La conquête du pouvoir exige les qualités du ring et celles du séducteur. Mais pour tempérer les ardeurs des candidats, les conseillers de l’ombre oeuvrent et ne sont pas pour rien dans la fabrication de leur victoire. Dans son dernier ouvrage, "Le pouvoir dans la peau" édité chez Plon, Jacques Séguéla nous livre quelques-unes de ses recettes.
Rencontré au Cristal Festival, il a bien voulu répondre à quelques-unes de nos questions.
Vous avez mené 20 campagnes présidentielles dont 18 se sont soldées par des victoires. Comment définiriez-vous votre rôle auprès des candidats ?
Jacques Séguéla : C’est un rôle de metteur en scène mais on ne doit jamais se prendre pour le candidat. Un communicant, c’est la sono. Sans la sono les Beatles auraient eu beaucoup de succès mais cela aurait porté moins loin. Le talent, ce n’est évidemment pas la sono, c’est les Beatles. Le talent ce n’est jamais le communicant, c’est le candidat.
Sa mission joue surtout sur trois niveaux : le quand, le comment et le où.
Le quand, c’est le moment dans la campagne où doit s’inscrire le message. Il doit répartir l’agenda. Dans une élection, gérer le bon moment est crucial. En fait, tout se joue à deux ou trois moments clé et tout peut se perdre jusqu’au dernier moment.

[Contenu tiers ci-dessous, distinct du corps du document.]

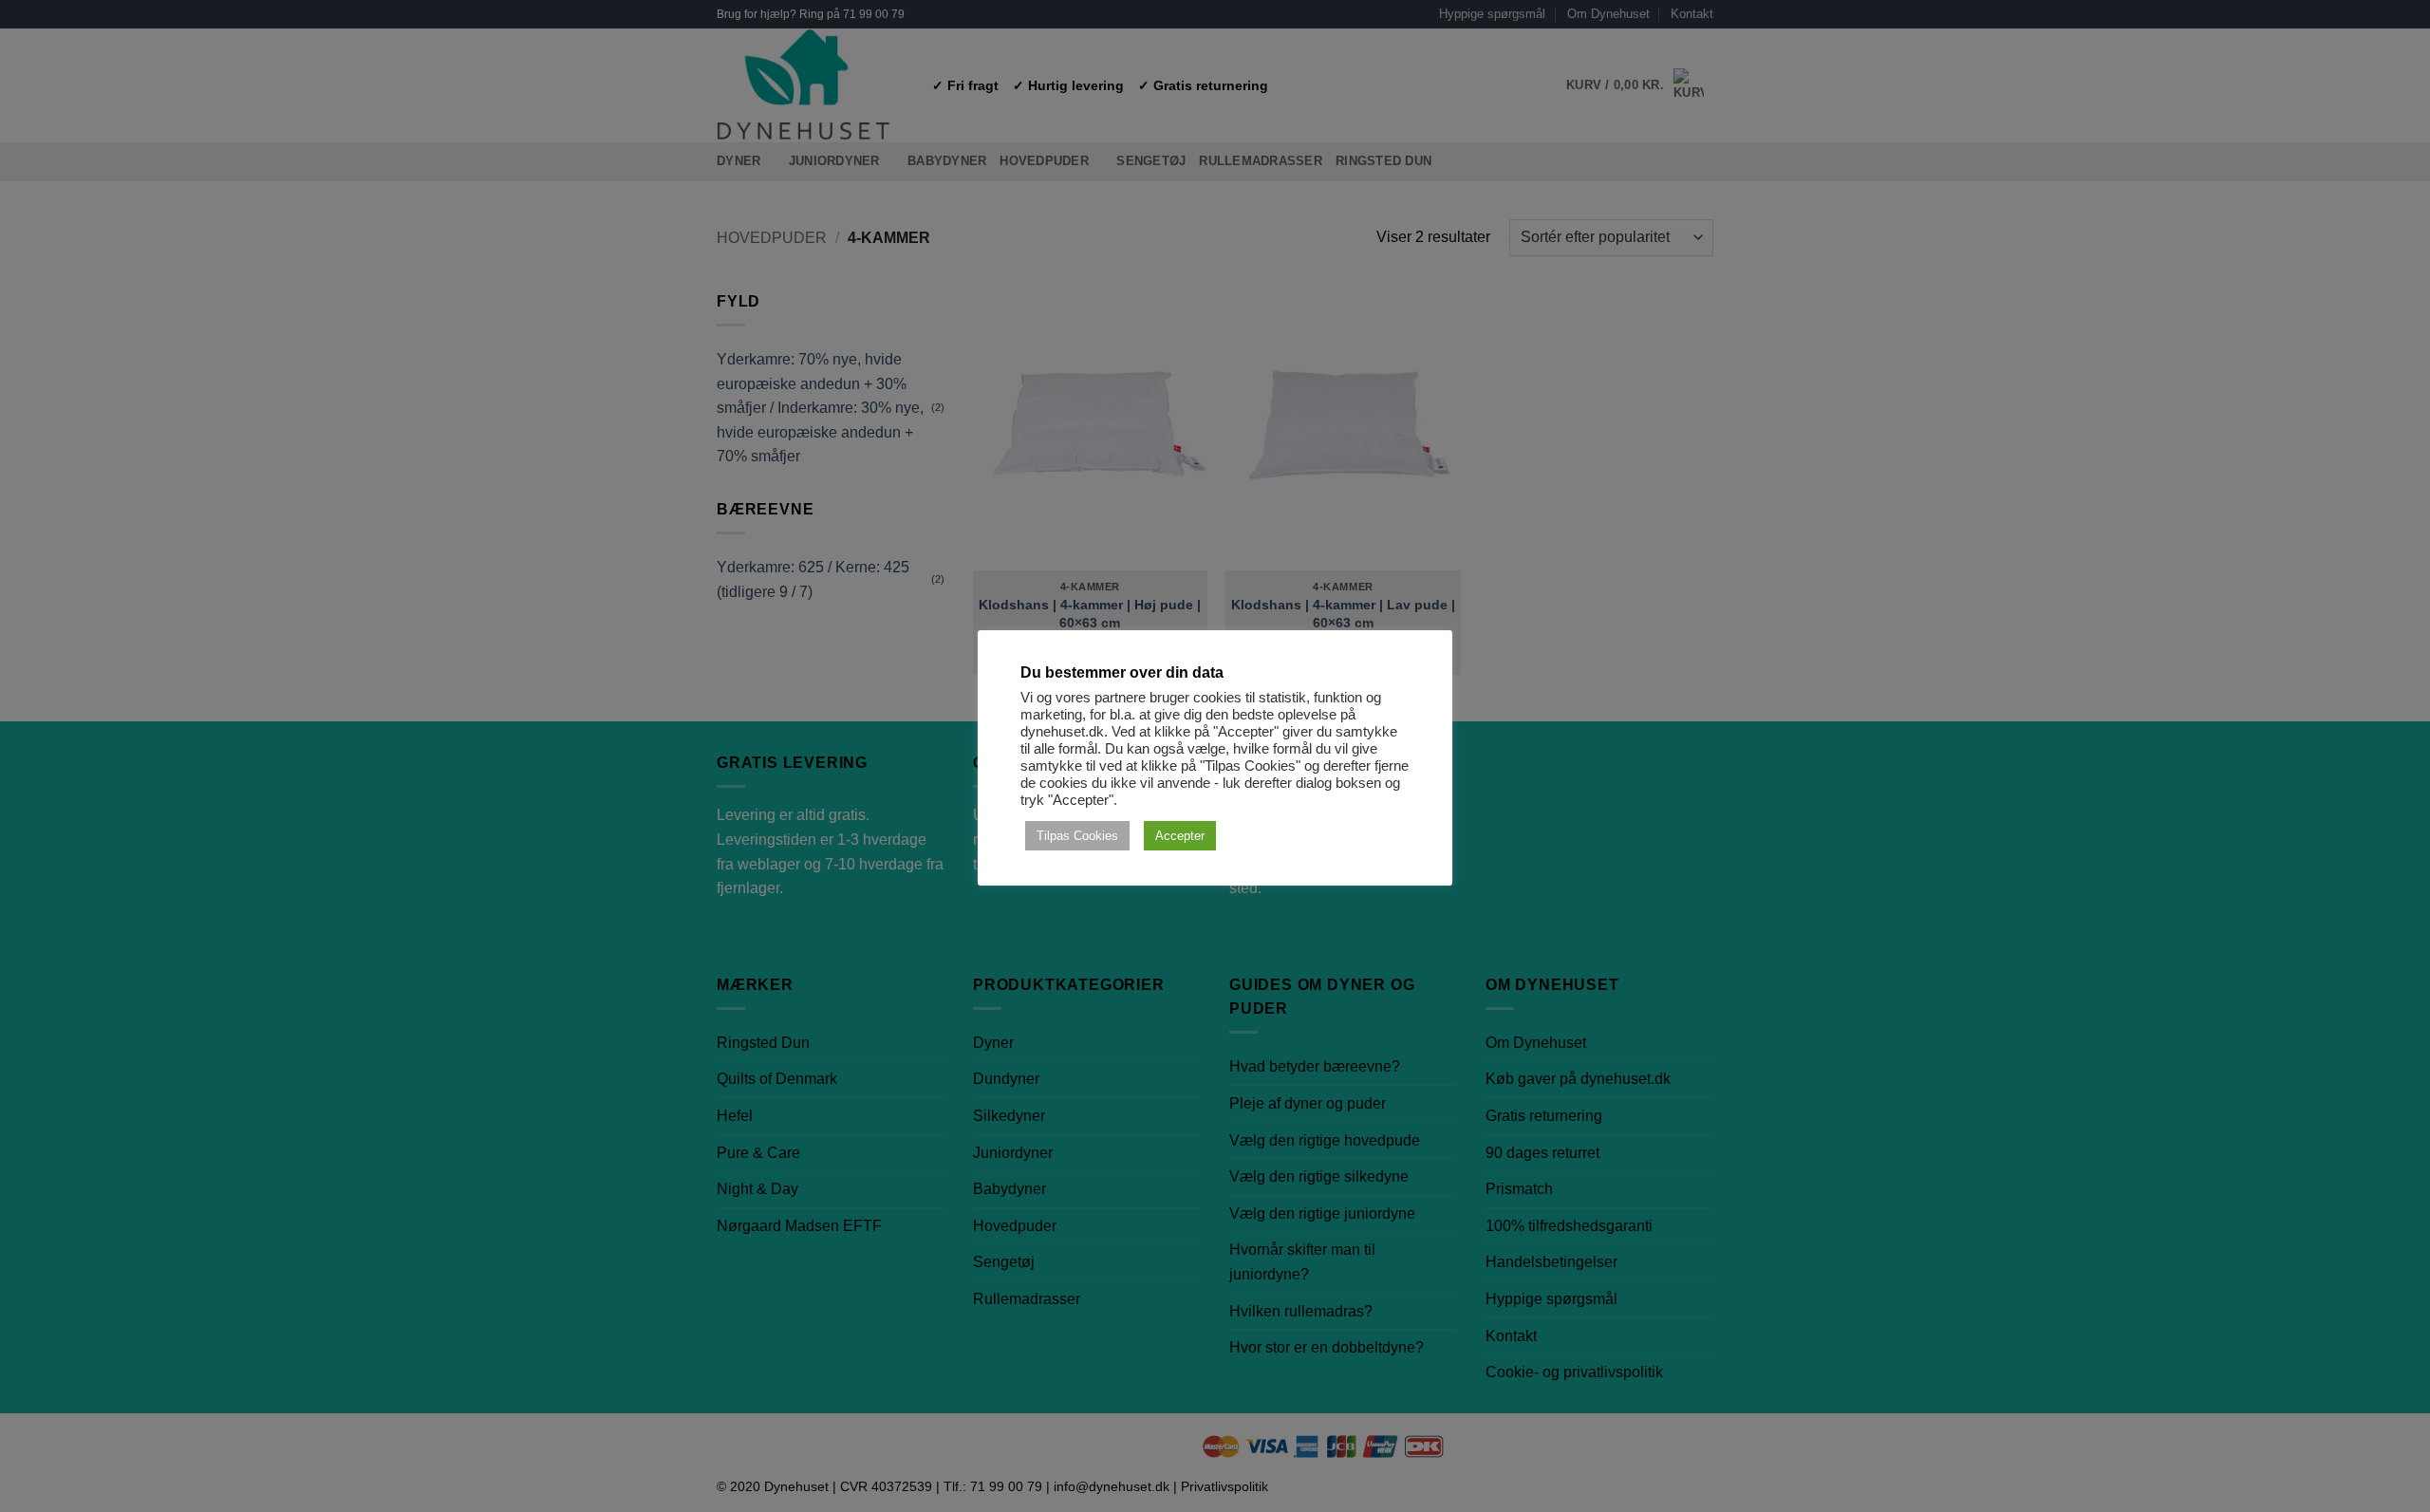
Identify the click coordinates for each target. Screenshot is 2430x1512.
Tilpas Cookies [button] (1077, 836)
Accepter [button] (1180, 836)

Deuxièmement, c’est à lui de définir où sera délivré le message. Le décor porte la parole, il joue un rôle essentiel. Si j’étais candidat et que je voulais parler d’un problème d’éducation, j’amènerai mes deux petites jumelles à l’école et en les tenant par la main, je m’adresserai plein écran aux mères qui amènent aussi leurs enfants. Elles m’écouteraient parce qu’à cet endroit, on parlerait d’égal à égal et que je répondrai à leurs problèmes quotidiens.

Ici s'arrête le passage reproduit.